En önemlisi on binlerce Hakim ve Savcıyı sizler ‘Terörist’ veya ‘Terör üyesi’ diye görevden alıp, tutukladınız..
Yani, devletimizin “terörist, FETÖ’nün hakimi, savcısı” diye ilan edip, tutukladığı Hakim ve Savcılar geçmişte vatandaşlarımız haklarında karar vermişler..
Bu kararlar Hukuken tartışmalıdır, hatta yok hükmündedir..
Tabi ki yüzbinlerce dava arasında seçmek, ayırt etmek zor..
Hele, hele Askeri mahkemelerde verilen kararların hepsi FETOŞ’un savcı ve hakim kılıklı elemanlarınca imzalanmış mahkumiyetlerdir..
Şimdi bu kararları nereye koyup, insanların mağdur olmasına göz yumacağız…
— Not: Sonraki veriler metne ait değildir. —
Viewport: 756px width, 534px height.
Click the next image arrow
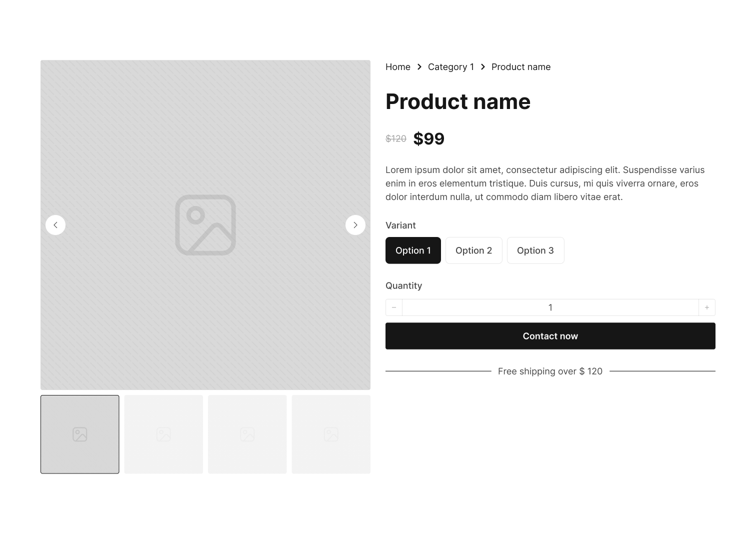click(x=356, y=225)
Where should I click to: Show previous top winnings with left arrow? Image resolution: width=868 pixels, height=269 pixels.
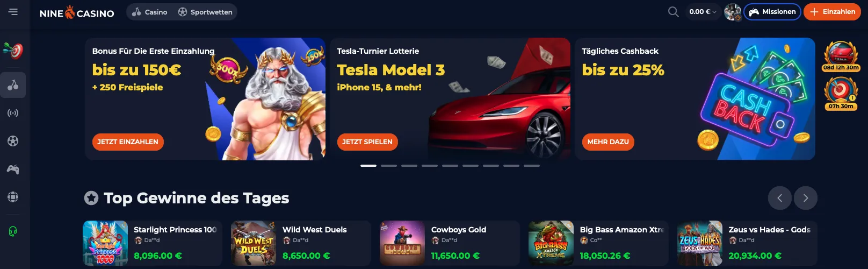pos(780,198)
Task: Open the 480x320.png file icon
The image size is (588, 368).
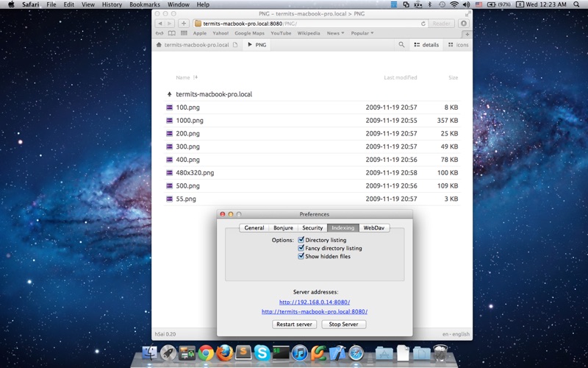Action: coord(170,173)
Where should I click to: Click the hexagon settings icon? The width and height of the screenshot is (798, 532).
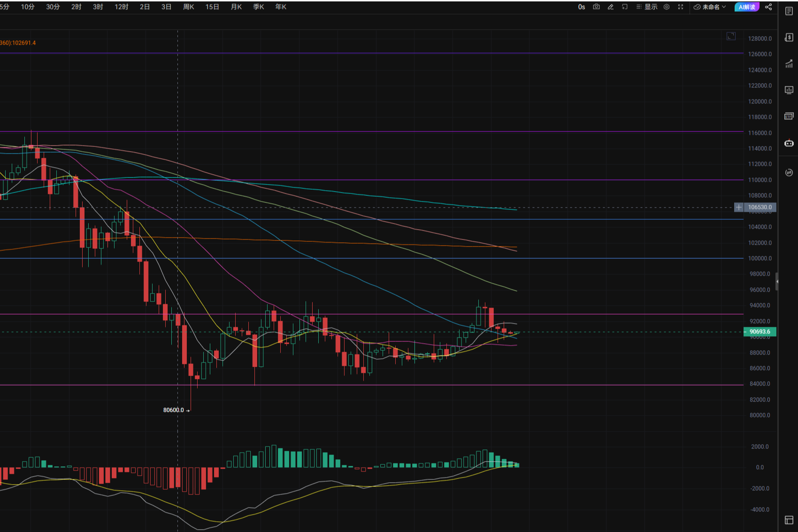coord(667,7)
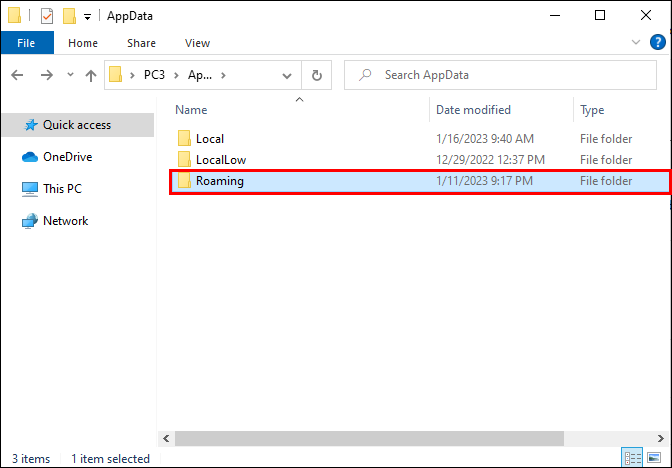Click the New folder icon in title bar
This screenshot has width=672, height=468.
[69, 16]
Bu kargaşanın da ortalama giderilmesinin en yakın çaresi 4-5 yıllık ceza indirimi veya kısmi Aftır..
Sosyal barış bir nebzede olsa sağlanacaktır, Mahkemelerde, cezaevlerinde ki birikimler ortadan kaldırılacaktır..
Eğer bu AF söylentileri bir süre daha uzar giderse, O insanlara ikinci bir cezayı veya işkenceyi reva görmüş olacağız..
Bu yüzden Devlet baba, hatalı da olsa, suçlu da olsa bu birlik havasında evlatlarını Af etme büyüklüğünü biran önce göstermeli ve toplumsal gerginliği bir nebzede olsa gidermelidir..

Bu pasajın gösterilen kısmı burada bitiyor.